=== Raw data ===
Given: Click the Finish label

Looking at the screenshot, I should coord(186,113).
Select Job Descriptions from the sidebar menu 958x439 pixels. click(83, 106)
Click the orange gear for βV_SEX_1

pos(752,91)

=== Your instructions ===
Please repeat all of the rows above word for word, changing nothing.

=== Result of the exercise ===
Given: Click the Finish label

Looking at the screenshot, I should coord(186,113).
Select Job Descriptions from the sidebar menu 958x439 pixels. click(83, 106)
Click the orange gear for βV_SEX_1

pos(752,91)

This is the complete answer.